## Work to be completed
Produce an exact transcription of every entry.
START Dataset content
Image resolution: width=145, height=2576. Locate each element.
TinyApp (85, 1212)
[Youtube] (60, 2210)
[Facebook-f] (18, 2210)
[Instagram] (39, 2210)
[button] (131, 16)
END Dataset content
## Solution to this task
Image resolution: width=145, height=2576. Locate each element.
TinyApp (85, 1212)
[Youtube] (60, 2210)
[Facebook-f] (18, 2210)
[Instagram] (39, 2210)
[button] (131, 16)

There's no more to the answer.